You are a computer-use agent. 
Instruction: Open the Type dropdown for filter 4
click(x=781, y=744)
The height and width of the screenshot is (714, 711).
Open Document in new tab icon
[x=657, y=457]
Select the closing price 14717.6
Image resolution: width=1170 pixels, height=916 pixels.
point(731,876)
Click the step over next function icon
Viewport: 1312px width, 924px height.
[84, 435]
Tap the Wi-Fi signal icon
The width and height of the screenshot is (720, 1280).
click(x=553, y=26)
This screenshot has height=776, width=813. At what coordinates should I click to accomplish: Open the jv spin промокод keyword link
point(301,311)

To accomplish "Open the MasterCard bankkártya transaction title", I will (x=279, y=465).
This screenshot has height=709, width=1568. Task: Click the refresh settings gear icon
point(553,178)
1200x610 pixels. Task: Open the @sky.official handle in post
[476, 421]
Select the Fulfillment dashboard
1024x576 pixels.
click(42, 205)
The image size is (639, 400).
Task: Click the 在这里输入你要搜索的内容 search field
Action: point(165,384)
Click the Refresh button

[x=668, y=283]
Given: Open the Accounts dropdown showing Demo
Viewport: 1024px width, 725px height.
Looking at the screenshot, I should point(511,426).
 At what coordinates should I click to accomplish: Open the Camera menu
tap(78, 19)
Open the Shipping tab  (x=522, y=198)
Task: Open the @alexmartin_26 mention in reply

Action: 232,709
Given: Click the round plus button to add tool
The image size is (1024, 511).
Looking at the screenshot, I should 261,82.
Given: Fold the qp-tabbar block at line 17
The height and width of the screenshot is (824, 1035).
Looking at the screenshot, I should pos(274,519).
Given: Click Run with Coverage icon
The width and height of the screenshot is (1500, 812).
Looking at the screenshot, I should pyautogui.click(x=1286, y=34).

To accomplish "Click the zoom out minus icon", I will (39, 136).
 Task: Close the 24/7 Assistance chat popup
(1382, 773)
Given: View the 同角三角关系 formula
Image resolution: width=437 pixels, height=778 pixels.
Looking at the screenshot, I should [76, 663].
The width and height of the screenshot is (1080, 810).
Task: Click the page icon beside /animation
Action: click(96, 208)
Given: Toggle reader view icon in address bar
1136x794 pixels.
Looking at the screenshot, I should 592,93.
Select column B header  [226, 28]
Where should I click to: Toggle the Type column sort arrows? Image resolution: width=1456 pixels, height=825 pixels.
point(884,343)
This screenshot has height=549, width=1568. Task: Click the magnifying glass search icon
• • •
Type out the material again exactly as presented.

You are a computer-use agent. 
Instruction: Open the Type dropdown for filter 4
click(x=781, y=744)
The height and width of the screenshot is (714, 711).
Open Document in new tab icon
[x=657, y=457]
Select the closing price 14717.6
Image resolution: width=1170 pixels, height=916 pixels.
point(731,876)
Click the step over next function icon
Viewport: 1312px width, 924px height.
[84, 435]
Tap the Wi-Fi signal icon
The width and height of the screenshot is (720, 1280).
click(x=553, y=26)
This screenshot has height=776, width=813. At what coordinates should I click to accomplish: Open the jv spin промокод keyword link
point(301,311)

To accomplish "Open the MasterCard bankkártya transaction title", I will (x=279, y=465).
This screenshot has height=709, width=1568. Task: Click the refresh settings gear icon
point(553,178)
1200x610 pixels. Task: Open the @sky.official handle in post
[476, 421]
Select the Fulfillment dashboard
1024x576 pixels.
click(42, 205)
The image size is (639, 400).
Task: Click the 在这里输入你要搜索的内容 search field
Action: point(165,384)
Click the Refresh button

[x=668, y=283]
Given: Open the Accounts dropdown showing Demo
Viewport: 1024px width, 725px height.
Looking at the screenshot, I should point(511,426).
 At what coordinates should I click to accomplish: Open the Camera menu
tap(78, 19)
Open the Shipping tab  (x=522, y=198)
Task: Open the @alexmartin_26 mention in reply

Action: 232,709
Given: Click the round plus button to add tool
The image size is (1024, 511).
Looking at the screenshot, I should 261,82.
Given: Fold the qp-tabbar block at line 17
The height and width of the screenshot is (824, 1035).
Looking at the screenshot, I should pos(274,519).
Given: Click Run with Coverage icon
The width and height of the screenshot is (1500, 812).
Looking at the screenshot, I should pyautogui.click(x=1286, y=34).

To accomplish "Click the zoom out minus icon", I will (39, 136).
 Task: Close the 24/7 Assistance chat popup
(1382, 773)
Given: View the 同角三角关系 formula
Image resolution: width=437 pixels, height=778 pixels.
Looking at the screenshot, I should [76, 663].
The width and height of the screenshot is (1080, 810).
Task: Click the page icon beside /animation
Action: click(96, 208)
Given: Toggle reader view icon in address bar
1136x794 pixels.
Looking at the screenshot, I should 592,93.
Select column B header  [226, 28]
Where should I click to: Toggle the Type column sort arrows? Image resolution: width=1456 pixels, height=825 pixels.
point(884,343)
This screenshot has height=549, width=1568. Task: Click the magnifying glass search icon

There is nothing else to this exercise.